A este proposito direi a anedocta que me foi referida por um distincto official da nossa armada, o capitão de fragata Sr. Henrique Baptista, que em 1857 esteve no Paraguay commandando o Japorá, entre o forte Coimbra e o estabelecimento Sebastopol. Ia muita vez a bordo do Japorá um chefe guaycurú, Capitãosinho, muito amigo da nossa officialidade. Tinha elle uma irmã, que outro chefe guaycurú, Lapagata, cortejava e desejava receber por espôsa. Lapagata recebêra o titulo de capitão das mãos do presidente de Matto-Grosso. Oppunha-se com todas as forças ao enlace o Capitãozinho. Um dia, perguntando-lhe o Sr. H. Batista por que motivo não consentia no casamento da irmã com Lapagata, respondeu o altivo Guaycurú:

—Oponho-me, porque eu sou capitão por herança de meu pae, que já o era por herança do pae delle. Lapagata é capitão de papel.

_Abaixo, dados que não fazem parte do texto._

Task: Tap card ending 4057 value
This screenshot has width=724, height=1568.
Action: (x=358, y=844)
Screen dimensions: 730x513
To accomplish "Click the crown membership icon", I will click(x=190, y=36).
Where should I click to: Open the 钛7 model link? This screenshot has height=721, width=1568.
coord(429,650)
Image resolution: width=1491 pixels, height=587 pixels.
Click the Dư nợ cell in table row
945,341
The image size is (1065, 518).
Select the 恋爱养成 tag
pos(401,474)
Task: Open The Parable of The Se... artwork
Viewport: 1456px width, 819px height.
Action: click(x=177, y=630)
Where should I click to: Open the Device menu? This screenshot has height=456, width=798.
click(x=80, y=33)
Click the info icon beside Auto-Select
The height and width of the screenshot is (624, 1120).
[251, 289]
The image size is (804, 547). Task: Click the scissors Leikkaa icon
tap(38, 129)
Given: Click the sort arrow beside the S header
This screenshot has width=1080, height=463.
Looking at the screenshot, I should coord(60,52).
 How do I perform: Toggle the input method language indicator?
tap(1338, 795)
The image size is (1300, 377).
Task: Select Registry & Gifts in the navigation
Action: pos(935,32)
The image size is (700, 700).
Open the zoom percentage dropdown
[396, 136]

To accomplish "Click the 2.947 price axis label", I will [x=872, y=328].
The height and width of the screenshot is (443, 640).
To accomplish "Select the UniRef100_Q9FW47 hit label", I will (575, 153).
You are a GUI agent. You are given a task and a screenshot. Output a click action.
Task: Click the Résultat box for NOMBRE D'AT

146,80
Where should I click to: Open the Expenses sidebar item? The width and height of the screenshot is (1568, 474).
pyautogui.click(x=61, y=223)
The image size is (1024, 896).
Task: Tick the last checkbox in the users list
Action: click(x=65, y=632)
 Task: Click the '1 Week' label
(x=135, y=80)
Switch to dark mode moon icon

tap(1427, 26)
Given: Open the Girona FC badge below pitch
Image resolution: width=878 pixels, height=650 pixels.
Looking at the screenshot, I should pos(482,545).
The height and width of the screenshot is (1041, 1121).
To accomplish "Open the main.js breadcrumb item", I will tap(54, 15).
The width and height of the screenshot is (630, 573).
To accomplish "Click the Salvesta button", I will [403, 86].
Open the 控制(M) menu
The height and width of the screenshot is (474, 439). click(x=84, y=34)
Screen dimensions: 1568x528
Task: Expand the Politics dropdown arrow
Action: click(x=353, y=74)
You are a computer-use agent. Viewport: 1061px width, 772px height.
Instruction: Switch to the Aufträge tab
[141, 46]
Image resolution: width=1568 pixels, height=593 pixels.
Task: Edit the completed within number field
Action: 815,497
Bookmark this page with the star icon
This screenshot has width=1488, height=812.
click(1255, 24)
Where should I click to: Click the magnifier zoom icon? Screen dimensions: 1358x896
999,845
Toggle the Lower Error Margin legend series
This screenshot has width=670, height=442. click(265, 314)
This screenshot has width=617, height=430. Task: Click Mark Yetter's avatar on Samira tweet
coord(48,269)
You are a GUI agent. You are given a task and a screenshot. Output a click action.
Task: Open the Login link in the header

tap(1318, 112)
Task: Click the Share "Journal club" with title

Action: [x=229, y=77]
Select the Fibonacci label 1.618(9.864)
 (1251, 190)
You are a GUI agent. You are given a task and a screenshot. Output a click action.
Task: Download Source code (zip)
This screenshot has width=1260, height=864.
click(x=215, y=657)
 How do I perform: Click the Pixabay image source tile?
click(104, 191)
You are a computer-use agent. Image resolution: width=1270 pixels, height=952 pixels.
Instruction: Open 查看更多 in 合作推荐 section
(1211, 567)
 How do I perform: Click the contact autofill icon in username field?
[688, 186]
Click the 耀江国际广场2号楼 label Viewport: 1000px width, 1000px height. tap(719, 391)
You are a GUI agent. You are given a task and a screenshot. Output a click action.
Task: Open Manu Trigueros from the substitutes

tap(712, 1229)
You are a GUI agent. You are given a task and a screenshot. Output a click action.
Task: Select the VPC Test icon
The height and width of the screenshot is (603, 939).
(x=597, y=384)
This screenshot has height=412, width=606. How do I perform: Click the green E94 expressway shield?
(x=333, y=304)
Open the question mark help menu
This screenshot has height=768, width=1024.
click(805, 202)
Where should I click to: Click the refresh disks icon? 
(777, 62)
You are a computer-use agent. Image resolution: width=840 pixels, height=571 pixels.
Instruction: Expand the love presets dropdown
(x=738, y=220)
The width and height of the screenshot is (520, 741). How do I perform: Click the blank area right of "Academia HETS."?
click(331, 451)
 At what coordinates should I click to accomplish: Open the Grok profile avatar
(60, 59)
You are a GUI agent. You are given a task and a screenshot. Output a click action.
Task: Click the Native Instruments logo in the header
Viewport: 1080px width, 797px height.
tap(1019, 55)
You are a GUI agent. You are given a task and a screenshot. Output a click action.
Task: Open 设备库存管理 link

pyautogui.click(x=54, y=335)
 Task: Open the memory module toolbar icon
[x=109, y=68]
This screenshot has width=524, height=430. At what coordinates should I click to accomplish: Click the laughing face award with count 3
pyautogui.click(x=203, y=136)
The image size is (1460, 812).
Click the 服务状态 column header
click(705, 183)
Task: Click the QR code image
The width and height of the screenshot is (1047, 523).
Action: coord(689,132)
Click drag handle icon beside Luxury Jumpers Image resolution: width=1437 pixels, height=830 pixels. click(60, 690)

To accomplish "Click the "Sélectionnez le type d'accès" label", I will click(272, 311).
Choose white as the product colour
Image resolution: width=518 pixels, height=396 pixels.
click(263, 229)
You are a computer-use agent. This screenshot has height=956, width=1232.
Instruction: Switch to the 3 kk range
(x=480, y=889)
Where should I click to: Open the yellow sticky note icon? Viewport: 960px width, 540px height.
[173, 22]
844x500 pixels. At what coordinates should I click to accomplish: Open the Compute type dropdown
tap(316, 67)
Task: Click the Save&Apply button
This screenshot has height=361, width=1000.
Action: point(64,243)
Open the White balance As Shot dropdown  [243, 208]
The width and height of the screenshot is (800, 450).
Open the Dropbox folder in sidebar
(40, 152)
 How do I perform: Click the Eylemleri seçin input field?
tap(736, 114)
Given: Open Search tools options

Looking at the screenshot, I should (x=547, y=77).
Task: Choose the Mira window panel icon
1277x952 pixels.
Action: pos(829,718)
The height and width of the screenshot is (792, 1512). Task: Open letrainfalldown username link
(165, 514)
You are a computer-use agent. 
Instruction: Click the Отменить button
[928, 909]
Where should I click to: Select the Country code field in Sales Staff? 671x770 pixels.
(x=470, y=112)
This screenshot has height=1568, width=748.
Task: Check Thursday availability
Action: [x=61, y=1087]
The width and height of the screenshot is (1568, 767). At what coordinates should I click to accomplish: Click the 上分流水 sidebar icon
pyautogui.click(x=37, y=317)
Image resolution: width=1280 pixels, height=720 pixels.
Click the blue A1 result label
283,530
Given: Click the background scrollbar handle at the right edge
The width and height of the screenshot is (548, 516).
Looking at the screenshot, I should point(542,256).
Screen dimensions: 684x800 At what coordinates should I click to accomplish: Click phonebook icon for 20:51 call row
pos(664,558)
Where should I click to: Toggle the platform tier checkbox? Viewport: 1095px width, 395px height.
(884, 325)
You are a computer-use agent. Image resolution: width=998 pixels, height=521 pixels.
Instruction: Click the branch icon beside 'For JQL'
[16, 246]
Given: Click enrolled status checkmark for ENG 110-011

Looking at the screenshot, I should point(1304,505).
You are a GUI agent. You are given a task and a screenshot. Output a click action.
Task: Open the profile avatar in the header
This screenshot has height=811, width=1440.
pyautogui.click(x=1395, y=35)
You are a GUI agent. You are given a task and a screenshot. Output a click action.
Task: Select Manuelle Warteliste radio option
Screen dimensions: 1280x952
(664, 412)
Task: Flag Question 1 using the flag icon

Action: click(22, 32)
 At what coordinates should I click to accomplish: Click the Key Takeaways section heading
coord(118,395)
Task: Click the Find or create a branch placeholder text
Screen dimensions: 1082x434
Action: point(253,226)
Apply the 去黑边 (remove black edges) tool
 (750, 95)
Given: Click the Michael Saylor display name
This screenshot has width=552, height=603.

[17]As bocayuvas servem de alimento aos Guaycurús; nas proximidades de sazonarem os cocos fazem elles grandes festas. (Veja CASAL e PRADO).

[18]Taes eram os adornos das mulheres guaycurús. (Veja PRADO, CASAL e D'AZARA).

[19]«As moças ricas vão enfeitadas, como se ornariam para o proprio noivado.» (AIRES DO CASAL, Coroa., 280).

[20]Allude a um trecho do propheta Daniel:

«9.—E lavei-te na agua, e alimpei-te do teu sangue; e te ungi com um oleo;

«13.—E foste enfeitada de ouro e prata, e vestida de linho e de roupas bordadas, e de diversas cores; nutriste-te da farinha e de mel e de azeite, e foste mui aformoseada em extremo.» (DANIEL, XV)

[21]Rebecca, filha da Mesopotamia.

[22]Bento do Amaral Gurgel, que dirigiu a companhia de estudantes por occasião daquella e da seguinte invasão, em 1711.